The median dental practice overhead is typically around 75% of collections, which means that for every dollar collected from patients, 75 cents goes towards covering the overhead expenses. This leaves only 25 cents per dollar for the practice owners and associates to take home as profit.
To put this into perspective, let’s say a dental practice collects $1 million in revenue for a year. With a 75% overhead, $750,000 would be used to cover the expenses of running the practice, leaving only $250,000 available for the owners and associates to divide amongst themselves. This amount may need to cover the salaries of the owners and associates, as well as any other profit-sharing arrangements in place.
Lowering the overhead by just 10% can have a significant impact on the profitability of the practice. In the case of our example, reducing the overhead by 10% would result in a savings of $75,000. This would increase the available profit for the owners and associates to $325,000 per year, an additional $100,000 compared to the original overhead.

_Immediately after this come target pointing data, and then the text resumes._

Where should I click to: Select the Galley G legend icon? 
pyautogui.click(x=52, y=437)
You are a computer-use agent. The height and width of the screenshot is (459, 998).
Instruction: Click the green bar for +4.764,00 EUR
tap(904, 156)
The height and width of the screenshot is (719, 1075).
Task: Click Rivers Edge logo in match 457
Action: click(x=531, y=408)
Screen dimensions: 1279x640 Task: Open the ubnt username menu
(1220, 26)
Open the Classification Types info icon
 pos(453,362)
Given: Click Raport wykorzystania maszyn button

Reducing overhead can be achieved through various strategies. One approach is to negotiate better deals with suppliers to lower the cost of dental supplies and equipment. This could involve exploring different suppliers, comparing prices, and negotiating bulk discounts. Another strategy is to optimize the use of office space, ensuring that it is efficiently utilized and not wasted. This could involve rearranging the layout of the practice, implementing flexible scheduling, or sharing space with other practitioners.
Staffing costs can also be a significant portion of the overhead, so optimizing the number of staff members and their productivity is essential. This can be achieved by analyzing the workflow and identifying any inefficiencies or bottlenecks. Implementing appropriate systems and training can help improve productivity and reduce staffing costs.
Additionally, it is important to regularly review and assess all expenses to identify areas where savings can be made. This could involve renegotiating contracts with service providers, such as insurance companies or marketing agencies, or finding more cost-effective alternatives.
It’s worth noting that while reducing overhead is important for increasing profitability, it should not come at the expense of providing quality patient care. Cutting corners on essential supplies or compromising on staff training and development could have negative consequences for the practice in the long run.
The overhead of a dental practice typically accounts for around 75% of collections. Lowering overhead by 10% can result in a significant increase in profit available for the owners and associates. Implementing strategies to reduce costs, optimize resources, and negotiate better deals can help achieve this goal while maintaining the quality of patient care.